(361b) Biophysical Characterization Platform for AAV-Based Gene Therapy Products

Adeno-associated virus (AAV) based gene therapy offers new hope to treating rare diseases such as the rare forms of hemophilia and blindness. Although Food and Drug Administration has recently approved first AAV-based therapeutics for genetic blindness, there are limited number of studies designed to evaluate the drug product formulation of AAVs that ensures the long-term stabilities and activities of the vectors.

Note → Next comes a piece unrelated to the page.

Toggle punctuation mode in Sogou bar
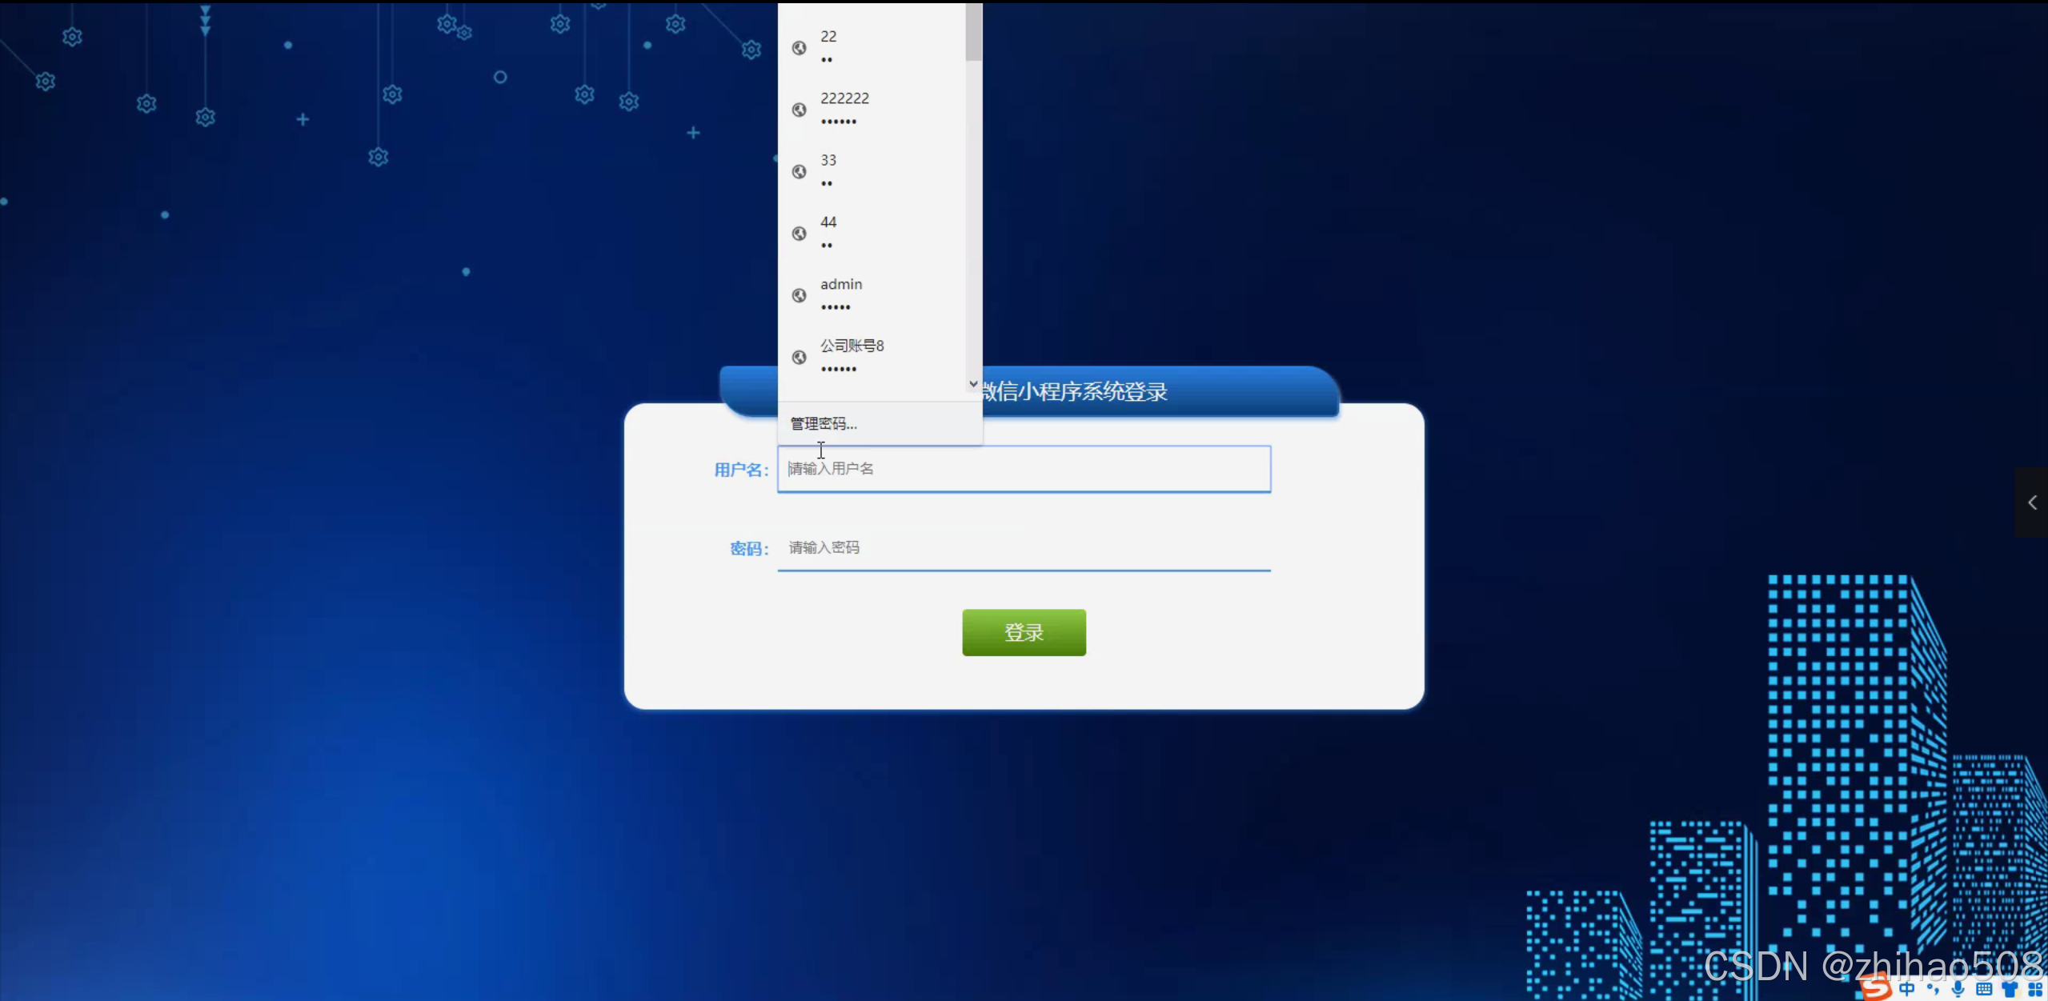The width and height of the screenshot is (2048, 1001). (1933, 990)
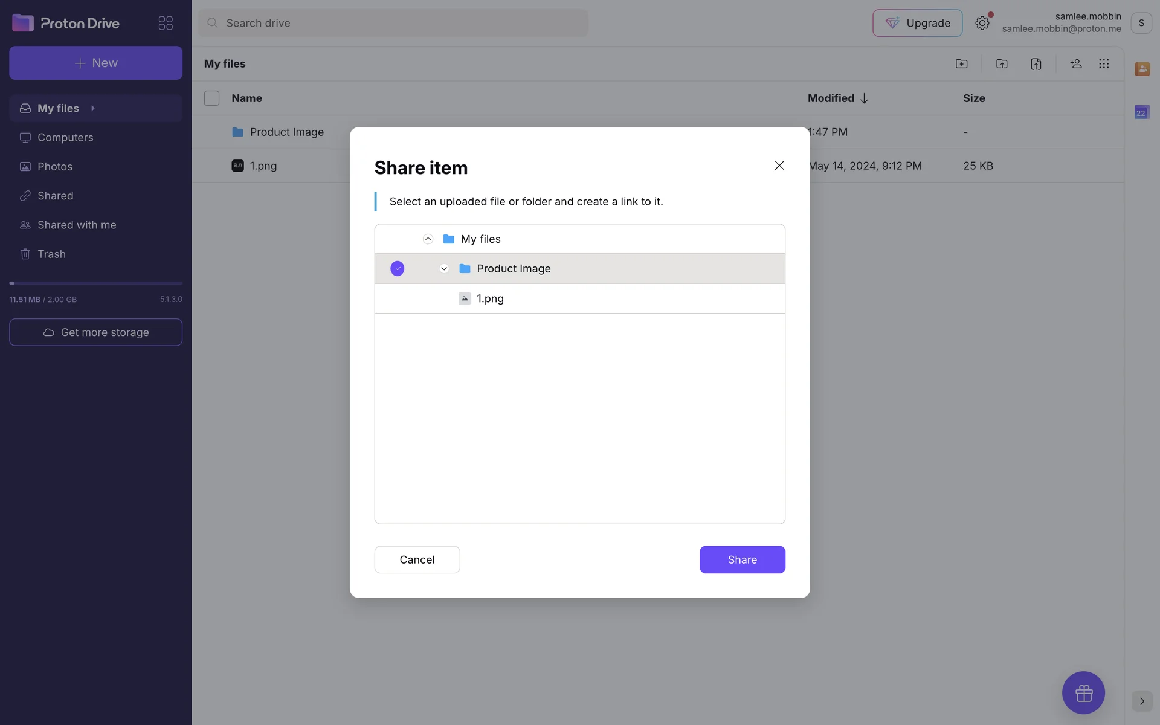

In this study, we focus on the implementation of state-of-the-art characterization methodologies, including differential scanning fluorimetry (DSF), isothermal titration calorimetry, dynamic light scattering (DLS), zeta potential, high performance liquid chromatography (HPLC), and atomic force microscopy (AFM) to better assess the AAV biophysical and biochemical stability in various formulations. In addition, we are seeking biophysical understanding of the stabilization mechanism of several stabilizing agents and define a stable biophysical condition for AAV formulation such as pH, ionic strength and stabilizing agents. The development and implementation of the characterization platform enable us to define optimal formulation maintaining biophysical and biochemical stabilities of AAVs spontaneously, and it is essential to control and improve the critical attributes of AAV formulation for driving the product and process understanding of AAV based gene therapy.